Evaluation is a process that takes a number of inputs/outputs pairs and aggregate them. You can always use the model directly and just parse its inputs/outputs manually to perform evaluation. Alternatively, evaluation is implemented in detectron2 using the DatasetEvaluator interface.

Detectron2 includes a few DatasetEvaluator that computes metrics using standard dataset-specific APIs (e.g., COCO, LVIS). You can also implement your own DatasetEvaluator that performs some other jobs using the inputs/outputs pairs. For example, to count how many instances are detected on the validation set:

class Counter(DatasetEvaluator):
  def reset(self):
    self.count = 0
  def process(self, inputs, outputs):
    for output in outputs:
      self.count += len(output["instances"])
  def evaluate(self):
    # save self.count somewhere, or print it, or return it.
    return {"count": self.count}

Once you have some DatasetEvaluator, you can run it with inference_on_dataset.
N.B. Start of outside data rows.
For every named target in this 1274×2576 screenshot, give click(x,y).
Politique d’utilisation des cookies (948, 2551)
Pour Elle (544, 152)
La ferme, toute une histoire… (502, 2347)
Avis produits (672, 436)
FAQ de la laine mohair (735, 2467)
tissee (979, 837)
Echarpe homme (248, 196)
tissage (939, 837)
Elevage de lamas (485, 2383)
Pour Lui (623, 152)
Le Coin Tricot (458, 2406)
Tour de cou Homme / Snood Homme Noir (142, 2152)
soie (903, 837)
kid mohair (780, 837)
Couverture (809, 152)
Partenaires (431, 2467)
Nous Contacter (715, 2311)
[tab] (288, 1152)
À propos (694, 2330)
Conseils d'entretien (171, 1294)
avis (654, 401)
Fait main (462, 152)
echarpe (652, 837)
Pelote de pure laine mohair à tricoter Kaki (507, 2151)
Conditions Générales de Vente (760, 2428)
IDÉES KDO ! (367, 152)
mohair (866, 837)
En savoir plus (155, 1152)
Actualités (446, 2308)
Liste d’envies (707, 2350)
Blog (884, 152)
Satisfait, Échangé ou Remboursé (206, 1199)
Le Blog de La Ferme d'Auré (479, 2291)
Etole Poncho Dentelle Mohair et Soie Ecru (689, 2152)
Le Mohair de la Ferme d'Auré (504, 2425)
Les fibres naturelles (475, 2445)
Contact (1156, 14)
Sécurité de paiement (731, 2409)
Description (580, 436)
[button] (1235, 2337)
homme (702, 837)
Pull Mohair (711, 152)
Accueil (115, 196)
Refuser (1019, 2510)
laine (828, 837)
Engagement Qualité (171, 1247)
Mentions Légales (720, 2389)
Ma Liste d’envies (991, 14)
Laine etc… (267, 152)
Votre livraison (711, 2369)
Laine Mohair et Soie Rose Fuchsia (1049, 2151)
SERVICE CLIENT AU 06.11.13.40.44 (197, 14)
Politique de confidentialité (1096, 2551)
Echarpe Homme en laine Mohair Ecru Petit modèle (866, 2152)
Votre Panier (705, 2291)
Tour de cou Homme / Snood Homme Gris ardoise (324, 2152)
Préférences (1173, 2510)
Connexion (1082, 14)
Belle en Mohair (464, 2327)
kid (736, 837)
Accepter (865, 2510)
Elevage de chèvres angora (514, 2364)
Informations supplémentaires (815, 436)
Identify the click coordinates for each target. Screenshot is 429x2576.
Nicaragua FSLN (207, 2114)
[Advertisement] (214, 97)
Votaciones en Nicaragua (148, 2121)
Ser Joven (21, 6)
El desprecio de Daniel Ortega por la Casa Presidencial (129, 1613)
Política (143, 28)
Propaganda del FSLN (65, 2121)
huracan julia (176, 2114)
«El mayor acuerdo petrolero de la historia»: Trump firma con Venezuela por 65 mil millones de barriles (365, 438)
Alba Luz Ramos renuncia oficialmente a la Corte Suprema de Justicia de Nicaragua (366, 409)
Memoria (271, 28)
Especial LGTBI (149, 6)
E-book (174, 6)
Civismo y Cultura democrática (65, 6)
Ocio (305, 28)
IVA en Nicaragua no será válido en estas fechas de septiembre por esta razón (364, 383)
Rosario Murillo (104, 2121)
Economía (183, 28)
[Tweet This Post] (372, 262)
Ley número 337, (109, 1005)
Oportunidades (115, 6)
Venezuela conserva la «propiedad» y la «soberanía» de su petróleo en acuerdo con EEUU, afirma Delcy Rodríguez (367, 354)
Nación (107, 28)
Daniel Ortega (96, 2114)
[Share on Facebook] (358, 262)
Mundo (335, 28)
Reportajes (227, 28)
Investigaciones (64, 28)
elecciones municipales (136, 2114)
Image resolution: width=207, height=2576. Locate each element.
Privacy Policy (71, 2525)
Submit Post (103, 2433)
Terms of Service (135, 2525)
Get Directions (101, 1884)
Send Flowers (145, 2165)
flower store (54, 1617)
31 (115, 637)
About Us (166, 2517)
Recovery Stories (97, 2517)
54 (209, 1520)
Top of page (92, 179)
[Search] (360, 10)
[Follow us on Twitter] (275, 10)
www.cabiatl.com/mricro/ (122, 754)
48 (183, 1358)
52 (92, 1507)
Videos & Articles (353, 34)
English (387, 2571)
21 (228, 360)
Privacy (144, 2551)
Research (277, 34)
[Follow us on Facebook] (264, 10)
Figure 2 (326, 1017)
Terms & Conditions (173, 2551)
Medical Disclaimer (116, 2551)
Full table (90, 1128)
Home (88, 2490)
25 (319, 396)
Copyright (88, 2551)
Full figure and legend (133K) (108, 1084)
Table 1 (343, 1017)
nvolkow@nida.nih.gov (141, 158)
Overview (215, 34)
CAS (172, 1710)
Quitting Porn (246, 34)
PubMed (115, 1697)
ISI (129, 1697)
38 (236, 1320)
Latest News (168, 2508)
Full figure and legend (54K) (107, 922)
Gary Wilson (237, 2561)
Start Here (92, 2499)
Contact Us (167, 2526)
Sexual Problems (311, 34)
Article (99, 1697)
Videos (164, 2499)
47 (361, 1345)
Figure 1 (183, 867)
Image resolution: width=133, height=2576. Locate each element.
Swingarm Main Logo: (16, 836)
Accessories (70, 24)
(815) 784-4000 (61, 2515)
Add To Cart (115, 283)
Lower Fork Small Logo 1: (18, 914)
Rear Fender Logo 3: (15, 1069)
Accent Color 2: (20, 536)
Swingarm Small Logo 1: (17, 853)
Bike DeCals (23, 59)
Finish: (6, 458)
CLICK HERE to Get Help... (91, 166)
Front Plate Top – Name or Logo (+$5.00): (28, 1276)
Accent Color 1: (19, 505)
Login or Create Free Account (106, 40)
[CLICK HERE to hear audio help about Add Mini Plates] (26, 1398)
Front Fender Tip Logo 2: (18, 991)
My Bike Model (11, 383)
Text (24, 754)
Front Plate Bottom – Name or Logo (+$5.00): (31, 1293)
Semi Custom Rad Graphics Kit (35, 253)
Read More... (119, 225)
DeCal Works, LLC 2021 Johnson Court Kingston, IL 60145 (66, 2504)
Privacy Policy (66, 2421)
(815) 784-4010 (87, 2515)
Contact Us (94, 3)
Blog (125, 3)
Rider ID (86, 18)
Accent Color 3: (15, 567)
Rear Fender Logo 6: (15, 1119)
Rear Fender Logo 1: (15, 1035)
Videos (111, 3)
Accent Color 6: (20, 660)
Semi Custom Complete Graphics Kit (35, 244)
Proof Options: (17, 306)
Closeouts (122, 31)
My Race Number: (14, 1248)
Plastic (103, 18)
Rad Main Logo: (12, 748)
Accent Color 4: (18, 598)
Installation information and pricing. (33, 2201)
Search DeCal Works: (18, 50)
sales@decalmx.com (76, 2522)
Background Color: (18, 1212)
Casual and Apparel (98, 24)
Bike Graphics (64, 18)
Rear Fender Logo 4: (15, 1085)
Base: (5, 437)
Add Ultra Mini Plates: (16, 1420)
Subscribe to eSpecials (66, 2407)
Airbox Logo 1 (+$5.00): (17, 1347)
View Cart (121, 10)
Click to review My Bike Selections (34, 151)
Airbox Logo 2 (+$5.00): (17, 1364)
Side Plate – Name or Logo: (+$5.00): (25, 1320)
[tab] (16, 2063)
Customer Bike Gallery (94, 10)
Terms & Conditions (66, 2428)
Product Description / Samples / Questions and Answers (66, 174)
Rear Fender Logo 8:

For example,

val_results = inference_on_dataset(
    model,
    val_data_loader,
    DatasetEvaluators([COCOEvaluator(...), Counter()]))

Compared to running the evaluation manually using the model, the benefit of this function is that you can merge evaluators together using DatasetEvaluators. In this way you can run all evaluations without having to go through the dataset multiple times.

The inference_on_dataset function also provides accurate speed benchmarks for the given model and dataset.